Kyneton Football and Netball Club’s women’s team made the decision to break away from the club in the wake of what players describe as a “horrible, volatile environment”, while the club maintains it has always been as inclusive as possible.

Player and president of the newly formed Kyneton Women’s Eagles Football Club Natalie Korinfsky said the group of 35 women’s players decided to make a stand and go out on their own after claims of inequitable treatment and disrespect from the club had left them “completely distressed”.

This comes as players spoken to by ABC Sport from other clubs around the state claim poor treatment, inequitable access to resources and a lack of support from their football clubs.

It follows research by the Victorian government, which uncovered almost a third of women who play community sport in Victoria had considered leaving their club due to inequitable treatment.

“All we want to do is play football and be treated with respect, and if you don’t have those fundamentals, it’s impossible to stay in those environments,” Korinfsky told ABC Sport.

“You just think, how can you stay at a club that is like this?”

‘Broke the heart of most of our players’

Korinfsky said there was an underlying culture at the club which often made the women’s team feel unwelcome or unsupported. For example, a ‘pride’ sticker which was put up in the club rooms by the women’s team for their ‘Pride Cup’ game was ripped down.

“Now we don’t know who ripped it down, but that is the sentiment that is kind of running through the club,” Korinfsky said.

‘Broke our hearts’: Why Kyneton’s women’s side left their club

Members of the Kyneton Women’s Eagles Football Club at a training session. (Supplied: Sophie McLeod)

Korinfsky also said the women’s team would often come into the club rooms after the men had played and find blood, spit and faeces in the bathroom, which they would have to clean up. ABC Sport have seen images of this.

*DATASET ROWS:*
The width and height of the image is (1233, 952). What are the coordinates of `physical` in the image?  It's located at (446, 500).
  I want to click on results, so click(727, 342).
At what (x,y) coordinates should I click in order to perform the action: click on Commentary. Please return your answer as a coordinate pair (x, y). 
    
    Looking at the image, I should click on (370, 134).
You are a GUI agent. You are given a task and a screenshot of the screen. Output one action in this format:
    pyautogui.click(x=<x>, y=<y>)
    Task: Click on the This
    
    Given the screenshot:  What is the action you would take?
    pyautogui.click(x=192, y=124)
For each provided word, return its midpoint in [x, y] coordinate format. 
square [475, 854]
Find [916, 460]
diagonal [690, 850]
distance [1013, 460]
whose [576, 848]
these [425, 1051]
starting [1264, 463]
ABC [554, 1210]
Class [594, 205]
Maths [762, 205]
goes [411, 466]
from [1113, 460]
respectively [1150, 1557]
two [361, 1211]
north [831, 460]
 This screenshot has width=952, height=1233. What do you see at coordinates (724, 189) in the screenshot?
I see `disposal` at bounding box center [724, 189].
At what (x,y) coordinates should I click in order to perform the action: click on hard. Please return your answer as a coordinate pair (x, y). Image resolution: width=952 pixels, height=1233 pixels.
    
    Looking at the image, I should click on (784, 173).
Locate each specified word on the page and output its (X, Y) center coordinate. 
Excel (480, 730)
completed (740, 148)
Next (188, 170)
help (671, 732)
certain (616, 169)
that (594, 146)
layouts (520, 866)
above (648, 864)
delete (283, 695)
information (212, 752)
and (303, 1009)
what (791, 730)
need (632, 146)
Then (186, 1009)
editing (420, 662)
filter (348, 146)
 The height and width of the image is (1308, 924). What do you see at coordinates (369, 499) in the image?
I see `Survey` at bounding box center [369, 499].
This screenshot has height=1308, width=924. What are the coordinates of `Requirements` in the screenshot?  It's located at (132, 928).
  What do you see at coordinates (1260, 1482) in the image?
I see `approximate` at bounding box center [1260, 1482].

*REQUIRED TASKS:*
**A.** According to the article on Kyneton's women's football team, what share of women who play community sport in Victoria had considered leaving their club because of inequitable treatment?
**B.** Duplicate the part of the Kyneton women's football article that opens with the words containing "Korinfsky said there" and closes with "(Supplied: Sophie McLeod)".
**C.** Pick up the Kyneton women's football article after its last sentence and continue it.

*THE REPLIES:*
**A.** Almost a third.

**B.**
Korinfsky said there was an underlying culture at the club which often made the women’s team feel unwelcome or unsupported. For example, a ‘pride’ sticker which was put up in the club rooms by the women’s team for their ‘Pride Cup’ game was ripped down.

“Now we don’t know who ripped it down, but that is the sentiment that is kind of running through the club,” Korinfsky said.

‘Broke our hearts’: Why Kyneton’s women’s side left their club

Members of the Kyneton Women’s Eagles Football Club at a training session. (Supplied: Sophie McLeod)

**C.**
However, the catalyst for them finally deciding to break away was when the women’s team played in the grand final last year against Macedon, down the road in Woodend, while the club held their annual raffle draw at their home ground at the same time. This made it impossible for committee members or other people involved in the club to go along and support the women’s team.

“That pretty much broke the heart of most of our players,” Korinfsky said.

Co-captain Belinda Hateley said despite the success of the women’s team, hardly anyone from KFNC turned up to support them in either the 2023 or 2024 grand finals.

“If it was a men’s team, there’s no way that they would have had a raffle on at the same time,” Hateley said.

“That’s incomprehensible. That would be insane if they did that. So we’ve sort of just always felt that we’re not that important.”

Natalie Korinfsky wearing the Kyneton Football and Netball Club playing uniform.

Natalie Korinfsky says the players want to be treated with respect. (Supplied: Ties Urie)

KFNC said they were never informed of any misconduct against any member of the senior women’s leadership group, individual players or guests of the club.

“It’s disappointing to now be accused of these allegations in the media,” a statement provided to ABC Sport said.

“The club has always addressed any player welfare concerns that were communicated to the committee. We strive to be as inclusive as possible and have always addressed things when they are raised.”

The statement went on to say the club was strong supporters of women’s football and was committed to fielding a senior women’s team and continuing the pathway and enjoyment of their youth girls football team.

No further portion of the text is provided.